» Study material:
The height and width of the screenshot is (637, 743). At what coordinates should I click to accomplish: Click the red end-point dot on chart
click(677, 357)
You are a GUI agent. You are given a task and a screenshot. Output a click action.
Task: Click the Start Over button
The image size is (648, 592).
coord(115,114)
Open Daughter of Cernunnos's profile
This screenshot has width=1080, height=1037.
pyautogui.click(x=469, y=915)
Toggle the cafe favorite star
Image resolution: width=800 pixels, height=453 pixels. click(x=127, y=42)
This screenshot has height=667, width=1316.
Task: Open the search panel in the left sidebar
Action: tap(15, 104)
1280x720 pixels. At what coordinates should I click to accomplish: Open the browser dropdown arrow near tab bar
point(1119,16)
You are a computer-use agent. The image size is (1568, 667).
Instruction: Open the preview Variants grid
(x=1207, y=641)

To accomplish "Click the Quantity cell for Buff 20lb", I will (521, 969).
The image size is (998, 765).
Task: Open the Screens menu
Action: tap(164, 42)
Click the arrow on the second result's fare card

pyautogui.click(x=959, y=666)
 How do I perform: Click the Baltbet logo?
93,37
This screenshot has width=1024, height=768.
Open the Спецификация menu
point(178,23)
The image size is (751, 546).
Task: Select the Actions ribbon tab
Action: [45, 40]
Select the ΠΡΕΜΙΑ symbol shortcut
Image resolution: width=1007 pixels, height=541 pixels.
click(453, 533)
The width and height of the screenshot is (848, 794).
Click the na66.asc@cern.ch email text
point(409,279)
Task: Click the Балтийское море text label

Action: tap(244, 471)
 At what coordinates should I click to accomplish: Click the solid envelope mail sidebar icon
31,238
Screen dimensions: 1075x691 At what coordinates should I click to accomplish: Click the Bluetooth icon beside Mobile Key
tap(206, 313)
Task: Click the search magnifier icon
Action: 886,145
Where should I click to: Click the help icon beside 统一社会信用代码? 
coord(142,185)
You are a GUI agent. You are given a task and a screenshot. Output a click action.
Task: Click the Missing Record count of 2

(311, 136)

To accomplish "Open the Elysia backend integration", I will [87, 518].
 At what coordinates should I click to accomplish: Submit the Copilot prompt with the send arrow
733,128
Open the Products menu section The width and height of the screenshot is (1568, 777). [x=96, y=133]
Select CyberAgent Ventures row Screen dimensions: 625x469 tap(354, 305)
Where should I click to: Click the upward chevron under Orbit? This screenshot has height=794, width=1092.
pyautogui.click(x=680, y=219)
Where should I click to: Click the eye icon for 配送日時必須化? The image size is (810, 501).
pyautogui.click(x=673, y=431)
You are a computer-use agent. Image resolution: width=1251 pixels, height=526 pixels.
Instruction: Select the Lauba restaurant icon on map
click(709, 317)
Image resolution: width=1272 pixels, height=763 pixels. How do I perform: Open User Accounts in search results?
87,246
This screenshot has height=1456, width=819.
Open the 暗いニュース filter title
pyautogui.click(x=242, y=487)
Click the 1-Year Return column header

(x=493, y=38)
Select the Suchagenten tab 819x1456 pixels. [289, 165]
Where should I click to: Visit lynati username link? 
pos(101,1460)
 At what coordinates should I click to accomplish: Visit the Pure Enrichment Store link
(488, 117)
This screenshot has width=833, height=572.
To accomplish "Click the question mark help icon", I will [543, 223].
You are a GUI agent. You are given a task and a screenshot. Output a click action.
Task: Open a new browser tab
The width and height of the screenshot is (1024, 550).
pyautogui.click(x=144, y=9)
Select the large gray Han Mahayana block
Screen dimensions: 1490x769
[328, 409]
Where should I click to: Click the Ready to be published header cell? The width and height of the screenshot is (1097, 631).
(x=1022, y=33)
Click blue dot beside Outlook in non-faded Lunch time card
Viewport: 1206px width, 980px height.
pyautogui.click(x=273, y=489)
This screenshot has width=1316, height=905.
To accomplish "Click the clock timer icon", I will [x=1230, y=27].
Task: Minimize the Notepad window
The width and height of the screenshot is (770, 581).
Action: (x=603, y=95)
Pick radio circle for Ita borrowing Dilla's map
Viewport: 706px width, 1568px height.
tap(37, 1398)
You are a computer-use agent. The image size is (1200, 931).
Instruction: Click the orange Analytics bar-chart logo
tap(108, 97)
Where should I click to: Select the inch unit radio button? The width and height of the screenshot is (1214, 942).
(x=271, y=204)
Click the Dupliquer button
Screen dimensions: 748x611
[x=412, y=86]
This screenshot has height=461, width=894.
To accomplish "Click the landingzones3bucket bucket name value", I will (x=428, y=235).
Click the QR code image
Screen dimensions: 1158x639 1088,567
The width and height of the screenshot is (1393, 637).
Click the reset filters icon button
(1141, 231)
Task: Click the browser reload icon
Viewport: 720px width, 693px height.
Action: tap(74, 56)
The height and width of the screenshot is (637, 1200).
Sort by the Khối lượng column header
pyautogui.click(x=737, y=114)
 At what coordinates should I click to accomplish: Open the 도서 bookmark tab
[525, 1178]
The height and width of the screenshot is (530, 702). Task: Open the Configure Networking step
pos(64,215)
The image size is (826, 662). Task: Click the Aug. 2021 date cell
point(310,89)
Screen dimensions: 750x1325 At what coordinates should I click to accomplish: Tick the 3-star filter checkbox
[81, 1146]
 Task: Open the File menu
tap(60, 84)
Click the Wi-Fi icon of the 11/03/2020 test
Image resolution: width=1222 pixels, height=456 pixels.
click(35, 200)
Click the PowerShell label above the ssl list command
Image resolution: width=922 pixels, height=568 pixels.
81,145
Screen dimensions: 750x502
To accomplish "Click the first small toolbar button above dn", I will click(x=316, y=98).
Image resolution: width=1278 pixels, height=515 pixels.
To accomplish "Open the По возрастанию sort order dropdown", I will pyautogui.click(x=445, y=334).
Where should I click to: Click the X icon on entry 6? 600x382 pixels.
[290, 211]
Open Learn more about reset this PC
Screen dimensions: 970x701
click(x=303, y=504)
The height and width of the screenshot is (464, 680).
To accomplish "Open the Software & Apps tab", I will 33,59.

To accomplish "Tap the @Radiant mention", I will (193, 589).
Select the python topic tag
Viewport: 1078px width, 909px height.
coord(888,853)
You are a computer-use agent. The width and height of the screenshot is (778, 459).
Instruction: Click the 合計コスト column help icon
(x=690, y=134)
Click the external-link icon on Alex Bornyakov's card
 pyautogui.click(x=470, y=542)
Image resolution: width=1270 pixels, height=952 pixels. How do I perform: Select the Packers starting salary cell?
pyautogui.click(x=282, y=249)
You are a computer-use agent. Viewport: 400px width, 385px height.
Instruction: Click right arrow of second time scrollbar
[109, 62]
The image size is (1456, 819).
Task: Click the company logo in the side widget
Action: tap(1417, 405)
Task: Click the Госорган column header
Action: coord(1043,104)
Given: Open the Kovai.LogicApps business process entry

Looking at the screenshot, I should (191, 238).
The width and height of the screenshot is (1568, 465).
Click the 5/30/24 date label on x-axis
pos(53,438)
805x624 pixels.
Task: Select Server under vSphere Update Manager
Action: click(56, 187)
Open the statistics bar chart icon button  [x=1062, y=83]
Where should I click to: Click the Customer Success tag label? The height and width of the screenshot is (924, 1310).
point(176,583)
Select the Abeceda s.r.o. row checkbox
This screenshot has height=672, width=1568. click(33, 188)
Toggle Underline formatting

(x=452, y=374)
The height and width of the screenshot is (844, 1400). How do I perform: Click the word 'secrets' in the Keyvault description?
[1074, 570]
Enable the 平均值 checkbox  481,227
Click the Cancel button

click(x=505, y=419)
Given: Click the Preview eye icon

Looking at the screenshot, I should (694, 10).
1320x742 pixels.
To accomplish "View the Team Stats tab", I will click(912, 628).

» Work to complete: Exactly as written above, copy every line.

» Task response:
The height and width of the screenshot is (637, 743). At what coordinates should I click to accomplish: Click the red end-point dot on chart
click(677, 357)
You are a GUI agent. You are given a task and a screenshot. Output a click action.
Task: Click the Start Over button
The image size is (648, 592).
coord(115,114)
Open Daughter of Cernunnos's profile
This screenshot has width=1080, height=1037.
pyautogui.click(x=469, y=915)
Toggle the cafe favorite star
Image resolution: width=800 pixels, height=453 pixels. click(x=127, y=42)
This screenshot has height=667, width=1316.
Task: Open the search panel in the left sidebar
Action: tap(15, 104)
1280x720 pixels. At what coordinates should I click to accomplish: Open the browser dropdown arrow near tab bar
point(1119,16)
You are a computer-use agent. The image size is (1568, 667).
Instruction: Open the preview Variants grid
(x=1207, y=641)

To accomplish "Click the Quantity cell for Buff 20lb", I will (521, 969).
The image size is (998, 765).
Task: Open the Screens menu
Action: tap(164, 42)
Click the arrow on the second result's fare card

pyautogui.click(x=959, y=666)
 How do I perform: Click the Baltbet logo?
93,37
This screenshot has width=1024, height=768.
Open the Спецификация menu
point(178,23)
The image size is (751, 546).
Task: Select the Actions ribbon tab
Action: [45, 40]
Select the ΠΡΕΜΙΑ symbol shortcut
Image resolution: width=1007 pixels, height=541 pixels.
click(453, 533)
The width and height of the screenshot is (848, 794).
Click the na66.asc@cern.ch email text
point(409,279)
Task: Click the Балтийское море text label

Action: tap(244, 471)
 At what coordinates should I click to accomplish: Click the solid envelope mail sidebar icon
31,238
Screen dimensions: 1075x691 At what coordinates should I click to accomplish: Click the Bluetooth icon beside Mobile Key
tap(206, 313)
Task: Click the search magnifier icon
Action: 886,145
Where should I click to: Click the help icon beside 统一社会信用代码? 
coord(142,185)
You are a GUI agent. You are given a task and a screenshot. Output a click action.
Task: Click the Missing Record count of 2

(311, 136)

To accomplish "Open the Elysia backend integration", I will [87, 518].
 At what coordinates should I click to accomplish: Submit the Copilot prompt with the send arrow
733,128
Open the Products menu section The width and height of the screenshot is (1568, 777). [x=96, y=133]
Select CyberAgent Ventures row Screen dimensions: 625x469 tap(354, 305)
Where should I click to: Click the upward chevron under Orbit? This screenshot has height=794, width=1092.
pyautogui.click(x=680, y=219)
Where should I click to: Click the eye icon for 配送日時必須化? The image size is (810, 501).
pyautogui.click(x=673, y=431)
You are a computer-use agent. Image resolution: width=1251 pixels, height=526 pixels.
Instruction: Select the Lauba restaurant icon on map
click(709, 317)
Image resolution: width=1272 pixels, height=763 pixels. How do I perform: Open User Accounts in search results?
87,246
This screenshot has height=1456, width=819.
Open the 暗いニュース filter title
pyautogui.click(x=242, y=487)
Click the 1-Year Return column header

(x=493, y=38)
Select the Suchagenten tab 819x1456 pixels. [289, 165]
Where should I click to: Visit lynati username link? 
pos(101,1460)
 At what coordinates should I click to accomplish: Visit the Pure Enrichment Store link
(488, 117)
This screenshot has width=833, height=572.
To accomplish "Click the question mark help icon", I will [543, 223].
You are a GUI agent. You are given a task and a screenshot. Output a click action.
Task: Open a new browser tab
The width and height of the screenshot is (1024, 550).
pyautogui.click(x=144, y=9)
Select the large gray Han Mahayana block
Screen dimensions: 1490x769
[328, 409]
Where should I click to: Click the Ready to be published header cell? The width and height of the screenshot is (1097, 631).
(x=1022, y=33)
Click blue dot beside Outlook in non-faded Lunch time card
Viewport: 1206px width, 980px height.
pyautogui.click(x=273, y=489)
This screenshot has width=1316, height=905.
To accomplish "Click the clock timer icon", I will [x=1230, y=27].
Task: Minimize the Notepad window
The width and height of the screenshot is (770, 581).
Action: (x=603, y=95)
Pick radio circle for Ita borrowing Dilla's map
Viewport: 706px width, 1568px height.
tap(37, 1398)
You are a computer-use agent. The image size is (1200, 931).
Instruction: Click the orange Analytics bar-chart logo
tap(108, 97)
Where should I click to: Select the inch unit radio button? The width and height of the screenshot is (1214, 942).
(x=271, y=204)
Click the Dupliquer button
Screen dimensions: 748x611
[x=412, y=86]
This screenshot has height=461, width=894.
To accomplish "Click the landingzones3bucket bucket name value", I will (x=428, y=235).
Click the QR code image
Screen dimensions: 1158x639 1088,567
The width and height of the screenshot is (1393, 637).
Click the reset filters icon button
(1141, 231)
Task: Click the browser reload icon
Viewport: 720px width, 693px height.
Action: tap(74, 56)
The height and width of the screenshot is (637, 1200).
Sort by the Khối lượng column header
pyautogui.click(x=737, y=114)
 At what coordinates should I click to accomplish: Open the 도서 bookmark tab
[525, 1178]
The height and width of the screenshot is (530, 702). Task: Open the Configure Networking step
pos(64,215)
The image size is (826, 662). Task: Click the Aug. 2021 date cell
point(310,89)
Screen dimensions: 750x1325 At what coordinates should I click to accomplish: Tick the 3-star filter checkbox
[81, 1146]
 Task: Open the File menu
tap(60, 84)
Click the Wi-Fi icon of the 11/03/2020 test
Image resolution: width=1222 pixels, height=456 pixels.
click(35, 200)
Click the PowerShell label above the ssl list command
Image resolution: width=922 pixels, height=568 pixels.
81,145
Screen dimensions: 750x502
To accomplish "Click the first small toolbar button above dn", I will click(x=316, y=98).
Image resolution: width=1278 pixels, height=515 pixels.
To accomplish "Open the По возрастанию sort order dropdown", I will pyautogui.click(x=445, y=334).
Where should I click to: Click the X icon on entry 6? 600x382 pixels.
[290, 211]
Open Learn more about reset this PC
Screen dimensions: 970x701
click(x=303, y=504)
The height and width of the screenshot is (464, 680).
To accomplish "Open the Software & Apps tab", I will 33,59.

To accomplish "Tap the @Radiant mention", I will (193, 589).
Select the python topic tag
Viewport: 1078px width, 909px height.
coord(888,853)
You are a computer-use agent. The width and height of the screenshot is (778, 459).
Instruction: Click the 合計コスト column help icon
(x=690, y=134)
Click the external-link icon on Alex Bornyakov's card
 pyautogui.click(x=470, y=542)
Image resolution: width=1270 pixels, height=952 pixels. How do I perform: Select the Packers starting salary cell?
pyautogui.click(x=282, y=249)
You are a computer-use agent. Viewport: 400px width, 385px height.
Instruction: Click right arrow of second time scrollbar
[109, 62]
The image size is (1456, 819).
Task: Click the company logo in the side widget
Action: tap(1417, 405)
Task: Click the Госорган column header
Action: coord(1043,104)
Given: Open the Kovai.LogicApps business process entry

Looking at the screenshot, I should (191, 238).
The width and height of the screenshot is (1568, 465).
Click the 5/30/24 date label on x-axis
pos(53,438)
805x624 pixels.
Task: Select Server under vSphere Update Manager
Action: click(56, 187)
Open the statistics bar chart icon button  [x=1062, y=83]
Where should I click to: Click the Customer Success tag label? The height and width of the screenshot is (924, 1310).
point(176,583)
Select the Abeceda s.r.o. row checkbox
This screenshot has height=672, width=1568. click(33, 188)
Toggle Underline formatting

(x=452, y=374)
The height and width of the screenshot is (844, 1400). How do I perform: Click the word 'secrets' in the Keyvault description?
[1074, 570]
Enable the 平均值 checkbox  481,227
Click the Cancel button

click(x=505, y=419)
Given: Click the Preview eye icon

Looking at the screenshot, I should (694, 10).
1320x742 pixels.
To accomplish "View the Team Stats tab", I will click(912, 628).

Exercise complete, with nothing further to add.